Iteratively solve for $x$ in the following problems:
1. $x^2e^{3x}=10$ Hint: $f'(x) = 2xe^{3x} +3x^2e^{6x}$
2. $x^3 = -8$ Hint: $f'(x) = 3x^2$
3. Write a function my_sqrt1(x) which obtains the square root of a non-negative real number using newton raphson. Use the function to find the solution to $\sqrt{13}$
We could use root finding approach to solve the problem of logarithms. ie to find the zero of a logarithm function. eg $\log(x) = y$ . Using Newton Raphson algorithm, write a function named my_log_newton that takes one parameter x and outputs the value of $\log(x)$ .

Hint: Express the problem in exponential notation. ie $x = e^y$ . Now we are solving for $y$ such that $e^y - x=0$. Our function becomes $f(y) = e^y-x$ and $f'(y)= e^y$ . Use the previously written function my_exp to solve the problem.
(Continuation from 4 - hard): Write a function named my_optim(x0, f, fprime) that takes in 3 parameters ie $x_0$: the starting point, $f$ :the function to be solved and the $f'$ : the derivative of the function to be solved.
Numerical Differentiation [1] So far, you have noticed that to solve the problems we need to differentiate the functions. But we can simply carry out a numerical differentiation in that we let the computer do the math for us. Using the first order Taylor series approximation, we have:

\[ \begin{aligned} f(x) &\approx f(a) + f'(a)(x-a)\\ f'(x) &\approx \frac{f(x) - f(a)}{x - a}\\ \end{aligned} \]

You have seen this before. ie in the equation of a line $y=mx+b$ where the gradient/slope $m$ was computed as

\[ m = \frac{y_2-y_1}{x_2-x_1}=\frac{f(x_2) - f(x_1)}{x_2-x_1} \]

This is defined as the average rate of change between two points $(x_1, f(x_1))$ and $(x_2, f(x_2))$ . What if we want the instantaneous rate of change at $x_1$ ? We let the difference $x_2-x_1$ go to 0. If we define $h = x_2-x_1$ then we have $x_2 = x_1 + h$ and we can therefore define the instantaneous rate of change at point $x_1$ as:

\[ f'(x_1) = \lim_{h\to 0} \frac{f(x_1 + h) - f(x_1)}{h} \]

I hope you have seen this severaly given as the definition of derivative at point $x_1$

Since in the numerical world, $h$ can never be truly 0, as we cannot divide by 0, we let $h=1e-8$ and approximate $f'(x)$

Example: Find the derivative of $2x^3-6x+3$ at $x=2$. Analytically the derivative is $f'(x) = 6x^2-6$ and thus $f'(2)=6(2^2)-6 = 18$ Numerically we would do
```
x <- 2
f <- function(x)2*x^3 - 6*x + 3
h <- 1e-8
(f(x+h) - f(x))/h
```
```
[1] 18
```
With the information above:
1. Write a function my_derive(fun, x) that evaluates the derivative of function fun at x.
2. Write a function my_optim2(f) that uses my_derive to find the zero of f.

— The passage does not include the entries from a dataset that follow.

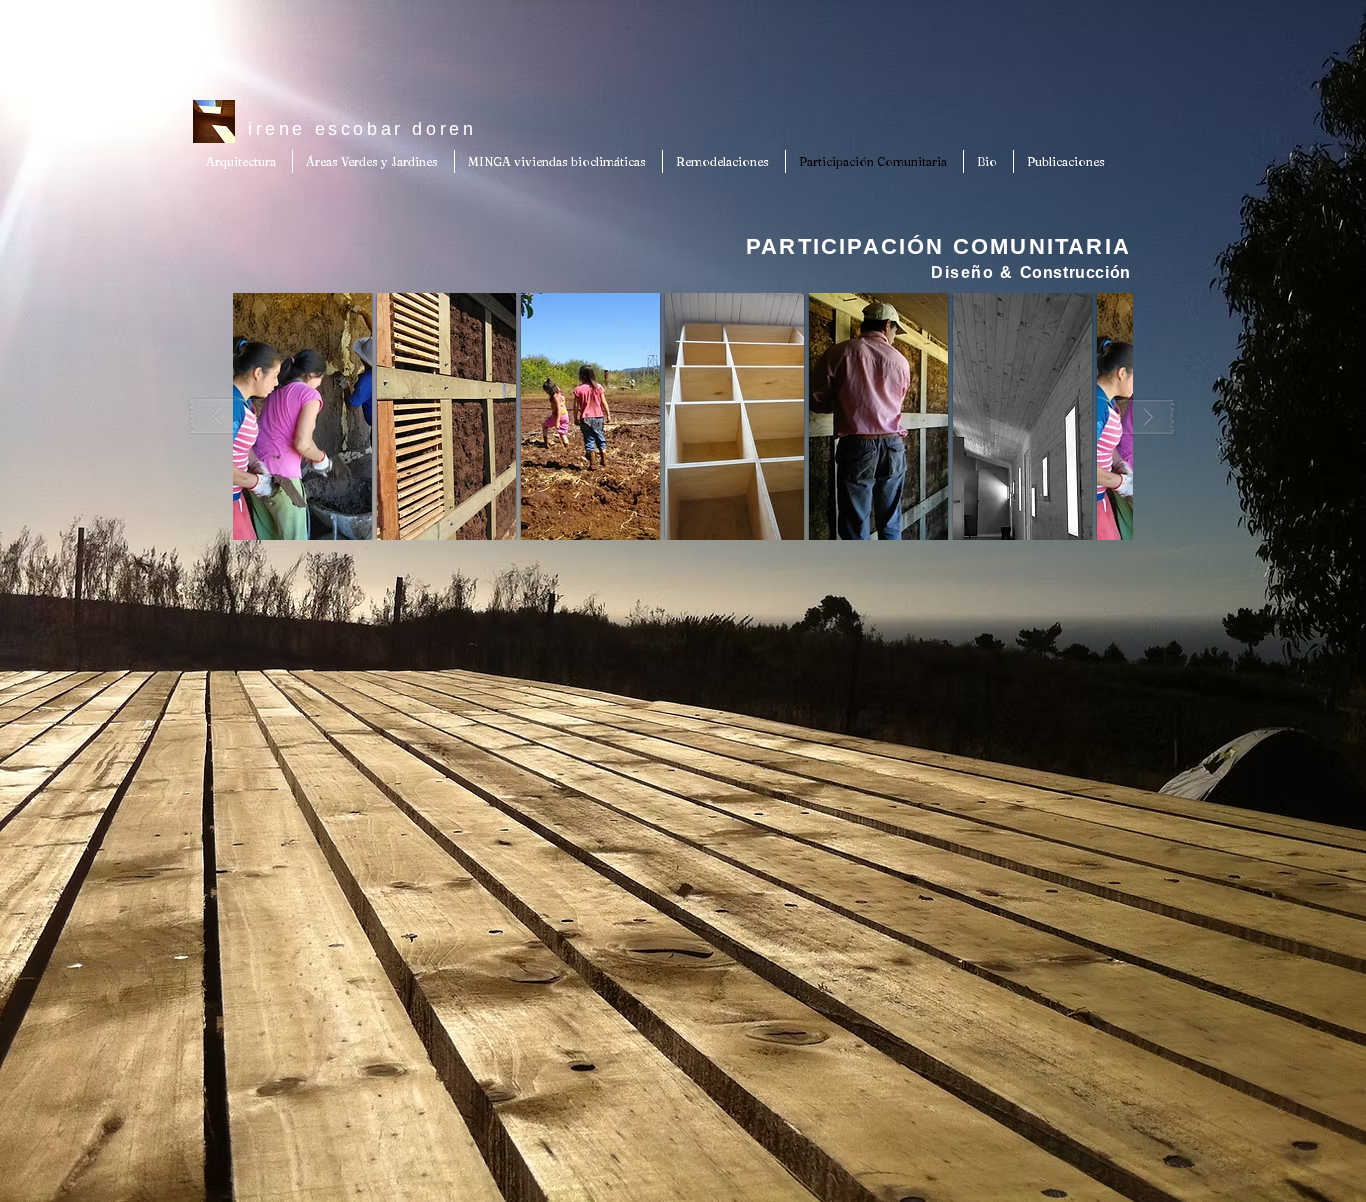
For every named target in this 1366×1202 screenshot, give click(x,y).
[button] (302, 416)
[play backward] (226, 416)
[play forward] (1140, 416)
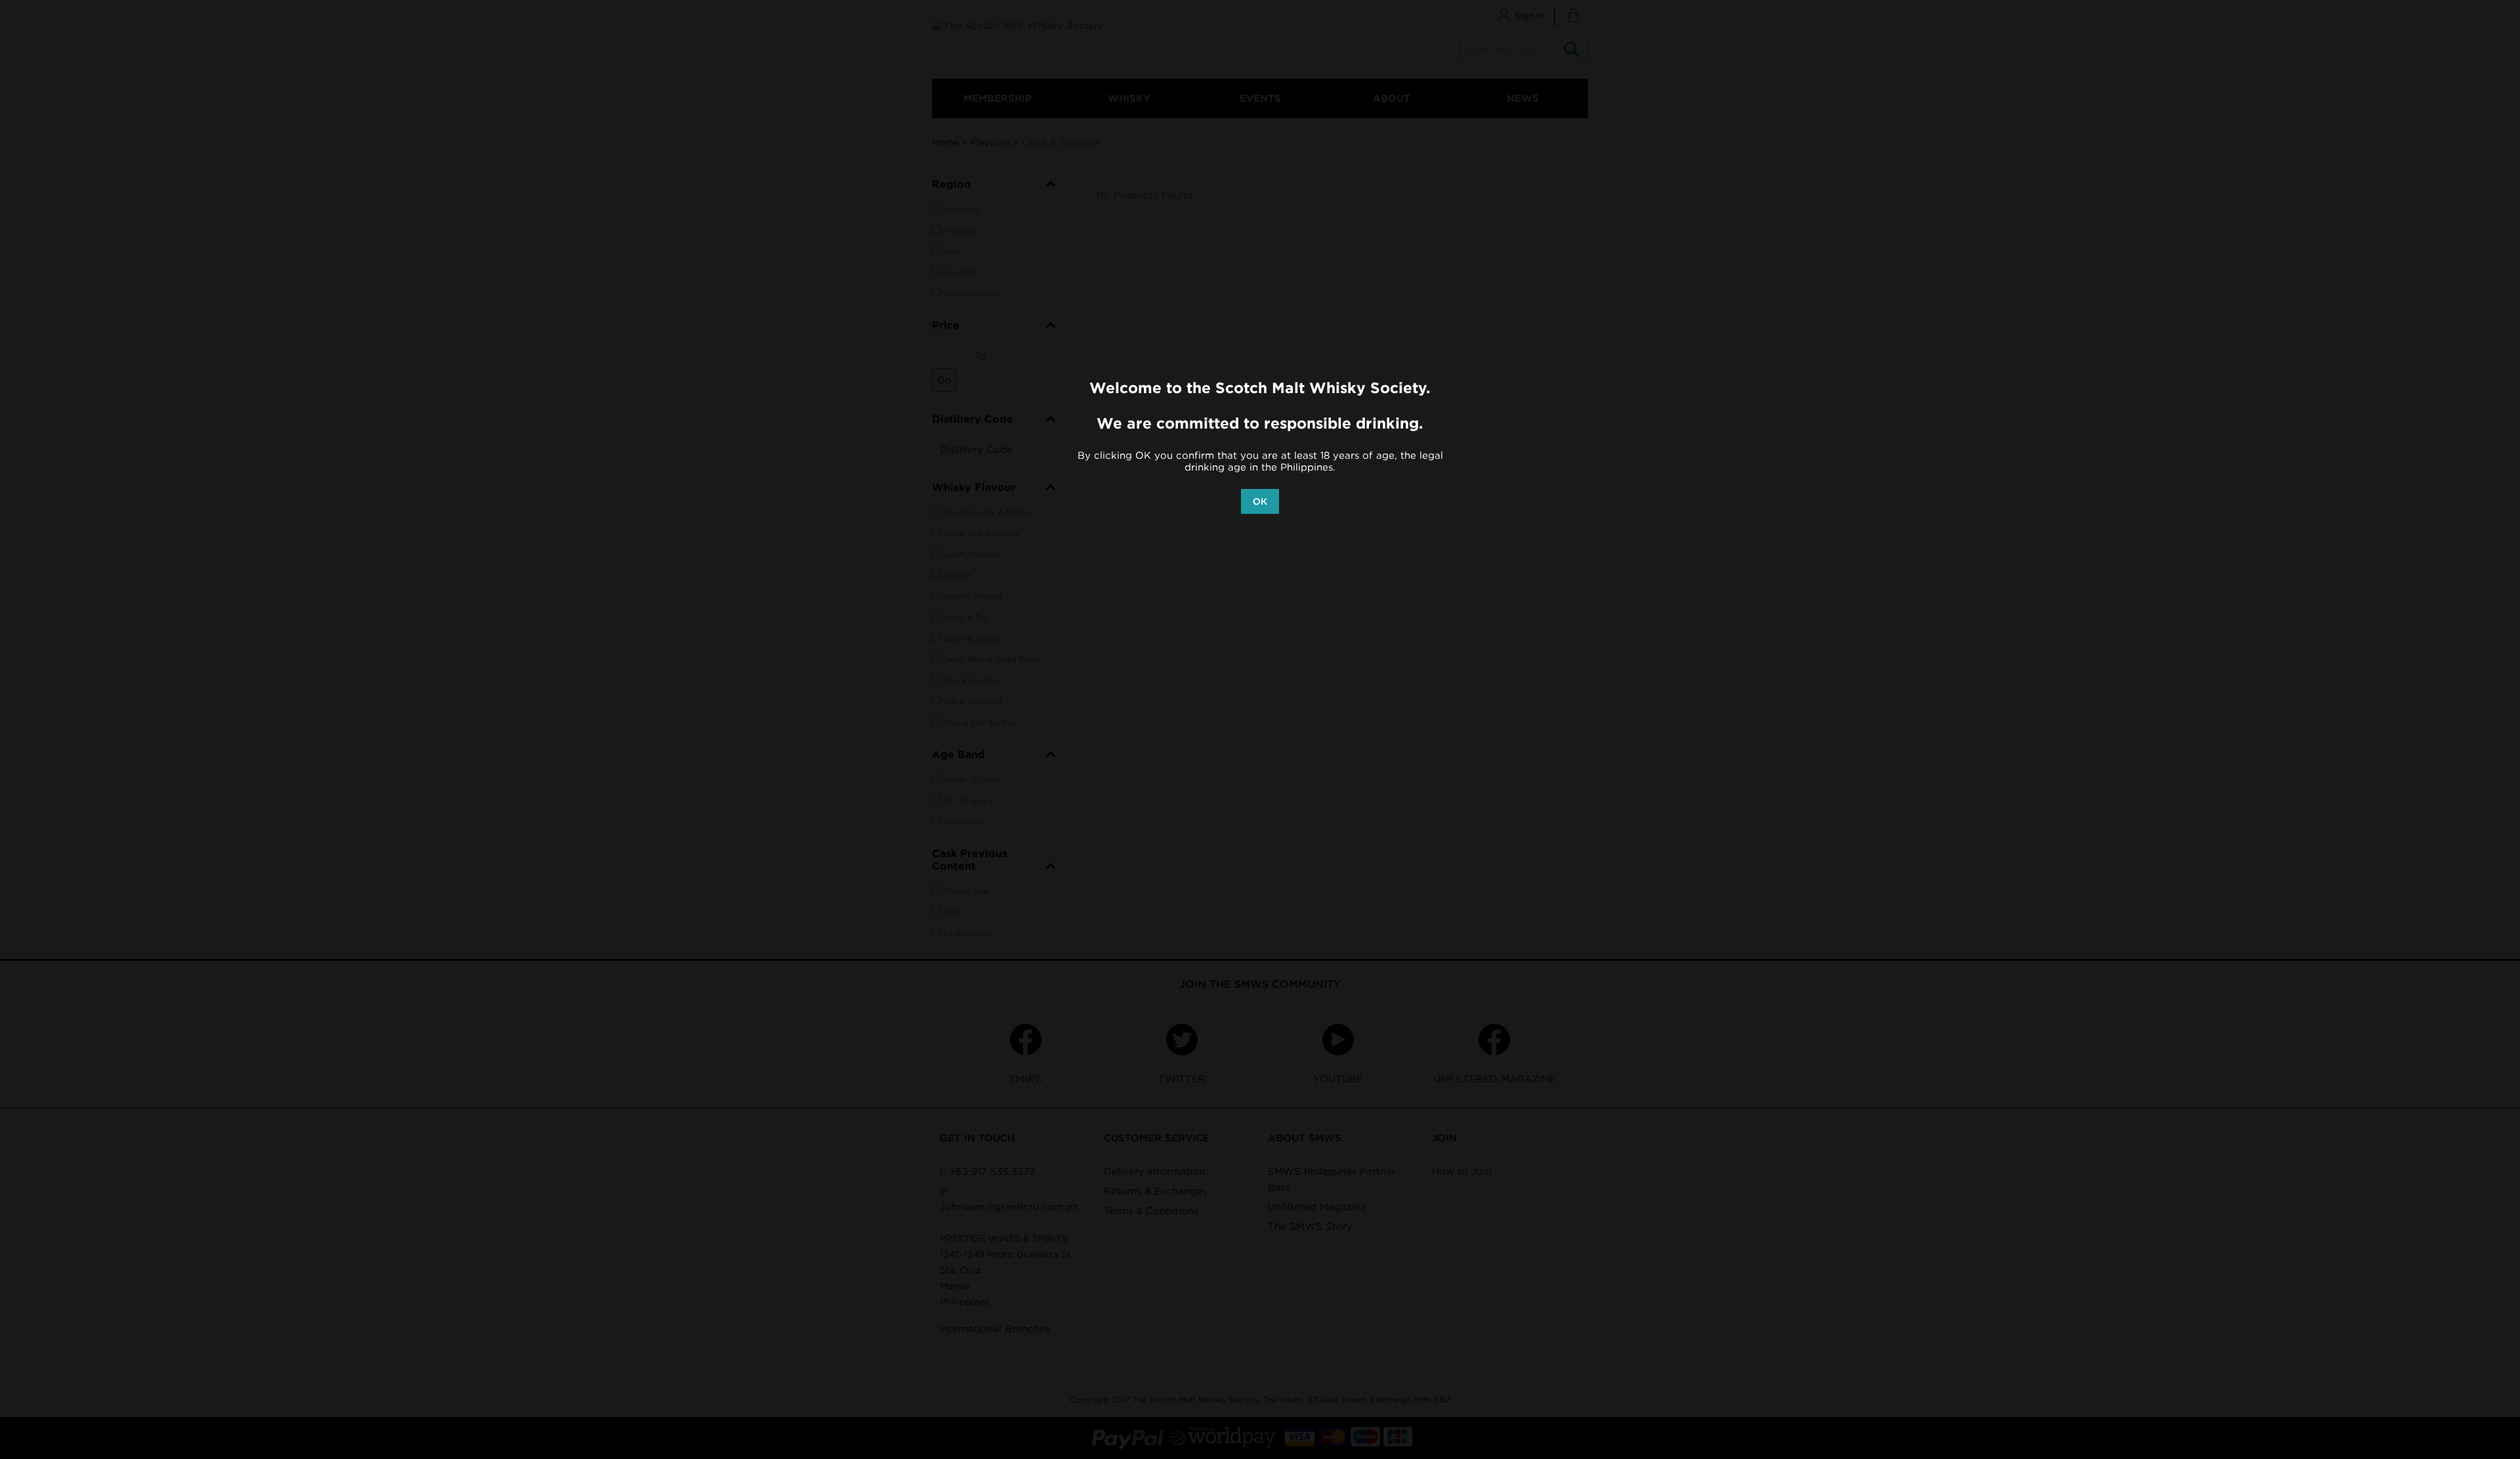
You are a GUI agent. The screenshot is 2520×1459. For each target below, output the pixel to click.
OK (1260, 501)
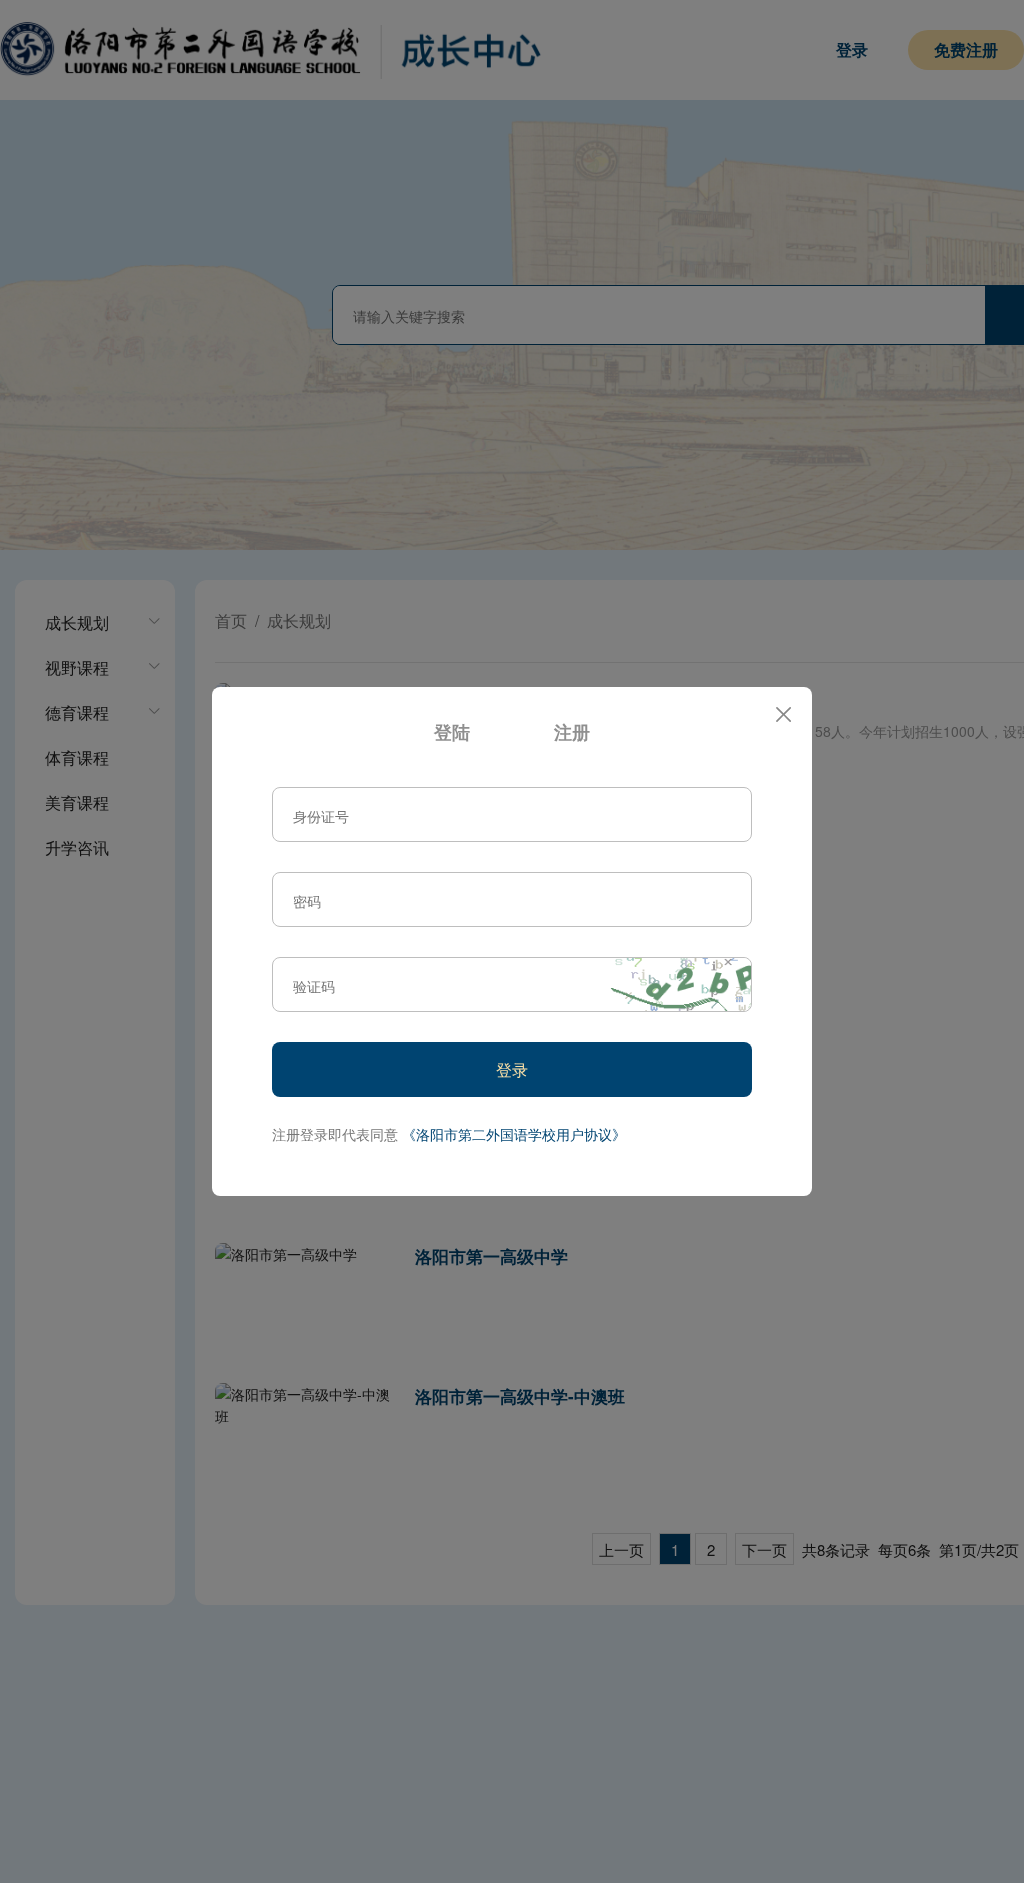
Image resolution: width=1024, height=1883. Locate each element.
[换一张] (680, 984)
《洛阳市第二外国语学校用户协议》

Define $x_0=1$

MUST DO PROJECT

Better Fibonacci Sequence- Tail Recursion Click on the bolded link, Starting at page 185-187, read through to understand what a better implementation of Fibonacci should look like. Write an R code to implement the same. Hint: The function should take 3 parameters
Tower of Hanoi - Click on the link, Starting at page 202-211, read the problem regarding tower of Hanoi. Try writing the code in R to solve the problem. The code should not be more than 7 lines of code. Hint the function should have 3 parameters.